You are confusing a bunch of orthogonal issues here.

There's a couple of mechanisms to describe/list peripherals in a
1. The peripheral sits on the PCI or USB bus or another type of bus
   that supports autodetection or autoconfiguration.
2. The peripheral isn't autodetectable and is described in an ACPI
   table or in OF or a similar type of mechanism where the bootloader/
   firmware/BIOS/whatever-you-want-to-call-it provides a list of
   peripherals to the kernel so that the kernel can instantiate the
   right drivers.  (x86/ppc?)
3. The kernel has some kind of way of detecting which platform it is
   running on, and contains built-in tables that describe which
   non-autodetectable peripherals are present on a given platform.  (ARM)
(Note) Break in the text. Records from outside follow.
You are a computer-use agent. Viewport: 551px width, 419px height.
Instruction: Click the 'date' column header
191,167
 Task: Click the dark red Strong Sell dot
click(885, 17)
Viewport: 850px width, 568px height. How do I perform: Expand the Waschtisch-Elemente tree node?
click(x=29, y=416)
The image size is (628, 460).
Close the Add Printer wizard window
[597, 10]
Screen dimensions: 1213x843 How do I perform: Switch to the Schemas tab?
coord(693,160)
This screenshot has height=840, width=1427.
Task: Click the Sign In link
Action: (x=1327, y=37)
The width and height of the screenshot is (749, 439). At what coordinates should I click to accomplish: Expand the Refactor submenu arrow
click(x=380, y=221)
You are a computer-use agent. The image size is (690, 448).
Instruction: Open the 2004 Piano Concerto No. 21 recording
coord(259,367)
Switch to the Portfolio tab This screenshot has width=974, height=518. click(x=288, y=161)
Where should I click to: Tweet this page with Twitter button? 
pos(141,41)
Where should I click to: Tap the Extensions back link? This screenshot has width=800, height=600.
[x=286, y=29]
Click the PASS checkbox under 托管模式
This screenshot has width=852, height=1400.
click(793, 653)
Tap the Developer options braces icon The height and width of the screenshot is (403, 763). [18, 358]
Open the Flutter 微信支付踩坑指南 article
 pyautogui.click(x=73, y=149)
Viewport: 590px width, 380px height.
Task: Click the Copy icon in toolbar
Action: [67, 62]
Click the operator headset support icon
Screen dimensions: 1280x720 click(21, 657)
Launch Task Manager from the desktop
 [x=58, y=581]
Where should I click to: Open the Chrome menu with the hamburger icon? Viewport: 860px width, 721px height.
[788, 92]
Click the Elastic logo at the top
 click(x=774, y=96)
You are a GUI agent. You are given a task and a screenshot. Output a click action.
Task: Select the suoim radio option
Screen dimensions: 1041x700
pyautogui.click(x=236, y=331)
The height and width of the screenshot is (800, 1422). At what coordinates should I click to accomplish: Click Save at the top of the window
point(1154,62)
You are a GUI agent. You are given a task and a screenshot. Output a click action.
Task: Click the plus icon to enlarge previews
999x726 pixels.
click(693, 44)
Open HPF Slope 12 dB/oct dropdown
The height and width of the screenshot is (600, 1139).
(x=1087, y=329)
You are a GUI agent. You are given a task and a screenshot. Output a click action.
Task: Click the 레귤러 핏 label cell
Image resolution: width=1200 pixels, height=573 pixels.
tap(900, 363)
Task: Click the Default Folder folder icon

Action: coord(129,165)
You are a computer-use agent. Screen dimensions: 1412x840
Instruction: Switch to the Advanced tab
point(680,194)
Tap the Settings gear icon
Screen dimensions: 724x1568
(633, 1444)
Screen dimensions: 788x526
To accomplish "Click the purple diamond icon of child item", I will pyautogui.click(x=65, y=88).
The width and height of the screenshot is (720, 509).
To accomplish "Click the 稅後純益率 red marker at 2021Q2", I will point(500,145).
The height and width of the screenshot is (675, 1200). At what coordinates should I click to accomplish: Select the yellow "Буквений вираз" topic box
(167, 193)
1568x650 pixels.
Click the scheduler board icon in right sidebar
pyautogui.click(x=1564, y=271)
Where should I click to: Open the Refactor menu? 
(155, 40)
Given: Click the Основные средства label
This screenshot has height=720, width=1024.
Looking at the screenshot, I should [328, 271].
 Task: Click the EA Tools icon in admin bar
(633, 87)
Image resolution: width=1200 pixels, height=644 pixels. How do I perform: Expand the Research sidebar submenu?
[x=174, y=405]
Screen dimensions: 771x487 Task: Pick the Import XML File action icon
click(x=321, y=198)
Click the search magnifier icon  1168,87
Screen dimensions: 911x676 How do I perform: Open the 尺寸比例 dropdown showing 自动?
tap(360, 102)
ARM is not a platform that supports (2), and I guess the part of the
discussion is whether a flash bus is (1) or not.

I don't think there is enough info to do full reliable autodetection
of flash chips on any random platform, and then there are things like
platforms using partition tables that aren't stored on the flash chip
itself, so I don't think (1) holds and we're stuck with (3) in the
general case.  IOW, I think NOR chips fall in the same category as
AC97 codecs or I2C devices or SPI ROMs.

But (orthogonal to this), the discussion was about instantiating
platform devices in per-platform code versus using .config to describe
peripherals to the kernel.

Both of these methods to describe peripherals to the kernel fall into
category (3) above, and conceptually, using platform data or setting
.config are entirely the same thing.  But in practice, the platform
data approach has a bunch of advantages over the .config approach,
such as that with the platform data approach it's still possible to
build a single kernel image that supports booting on multiple different
boards (which is important e.g. for distributors), whereas with the
.config approach of configuring physmap you're forcing every board
type that you want to support with your kernel image to have a flash
chip at that address.

(In fact, there are no advantages of the .config method over the
platform data method, only disadvantages, which is why I still want
to kill the CONFIG_MTD_PHYSMAP_* options one day.)

What your argument _appears_ to be is that it's okay to use an
inferior method of configuring peripherals (.config) over a superior
method (instantiating platform devices from platform code) because we
should really be using an entirely different third method (autodetect
the device or pass the info in from the firmware) in the first place.
I don't really see how that conclusion follows.

> You can run the same zImage on PXA250/270/320 but if I dare move Flash
> around I have to recompile?

"You can run the same zImage on a Core 2 and an Opteron machine, but
if I take out my soldering iron and re-route my onboard network card's
PCI IRQ line to a different interrupt pin on my southbridge I have to
rebuild my ACPI table??" :-)

Anyway, doesn't changing your .config involve recompiling as well?

If what you are trying to say is that ARM should support a method
such as (2) above, I wouldn't immediately disagree.  But I don't see
what that has to do with platform data versus .config -- they are
conceptually the same thing.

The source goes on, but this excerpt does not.